▶ **Material provided**:

▼

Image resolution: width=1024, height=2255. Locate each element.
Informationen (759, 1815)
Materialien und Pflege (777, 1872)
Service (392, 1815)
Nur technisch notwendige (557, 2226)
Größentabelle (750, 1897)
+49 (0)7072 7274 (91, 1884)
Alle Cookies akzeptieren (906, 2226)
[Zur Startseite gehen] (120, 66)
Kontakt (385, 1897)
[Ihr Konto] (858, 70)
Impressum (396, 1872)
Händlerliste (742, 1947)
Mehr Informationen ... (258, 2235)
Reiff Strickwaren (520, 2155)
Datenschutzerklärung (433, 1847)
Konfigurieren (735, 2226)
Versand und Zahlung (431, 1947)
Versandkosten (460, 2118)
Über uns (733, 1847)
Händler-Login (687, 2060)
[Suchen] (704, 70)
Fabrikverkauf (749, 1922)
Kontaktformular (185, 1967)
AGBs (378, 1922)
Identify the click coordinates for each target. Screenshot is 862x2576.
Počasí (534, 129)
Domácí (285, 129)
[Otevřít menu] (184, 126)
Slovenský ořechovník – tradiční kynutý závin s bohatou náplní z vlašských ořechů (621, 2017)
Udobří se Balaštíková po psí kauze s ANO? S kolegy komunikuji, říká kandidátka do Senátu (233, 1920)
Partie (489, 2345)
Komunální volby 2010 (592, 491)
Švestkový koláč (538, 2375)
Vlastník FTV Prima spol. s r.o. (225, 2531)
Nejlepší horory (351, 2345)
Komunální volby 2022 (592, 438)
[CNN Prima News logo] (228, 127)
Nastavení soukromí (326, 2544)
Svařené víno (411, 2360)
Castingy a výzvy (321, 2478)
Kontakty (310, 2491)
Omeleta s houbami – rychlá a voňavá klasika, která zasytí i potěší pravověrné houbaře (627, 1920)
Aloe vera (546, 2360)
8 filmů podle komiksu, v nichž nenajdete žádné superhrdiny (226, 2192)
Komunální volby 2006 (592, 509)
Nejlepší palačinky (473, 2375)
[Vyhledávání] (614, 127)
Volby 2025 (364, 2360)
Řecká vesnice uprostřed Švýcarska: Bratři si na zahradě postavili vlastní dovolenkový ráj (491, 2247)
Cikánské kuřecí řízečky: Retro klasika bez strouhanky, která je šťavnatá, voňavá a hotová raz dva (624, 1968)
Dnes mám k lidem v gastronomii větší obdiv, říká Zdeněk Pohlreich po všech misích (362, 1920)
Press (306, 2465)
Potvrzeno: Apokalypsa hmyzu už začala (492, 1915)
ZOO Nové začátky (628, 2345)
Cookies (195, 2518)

▲

▶ **Problem details**: Copy each line of the listing that carries the word "klasika".

▶ **Written solution**:
Omeleta s houbami – rychlá a voňavá klasika, která zasytí i potěší pravověrné houbaře (627, 1920)
Cikánské kuřecí řízečky: Retro klasika bez strouhanky, která je šťavnatá, voňavá a hotová raz dva (624, 1968)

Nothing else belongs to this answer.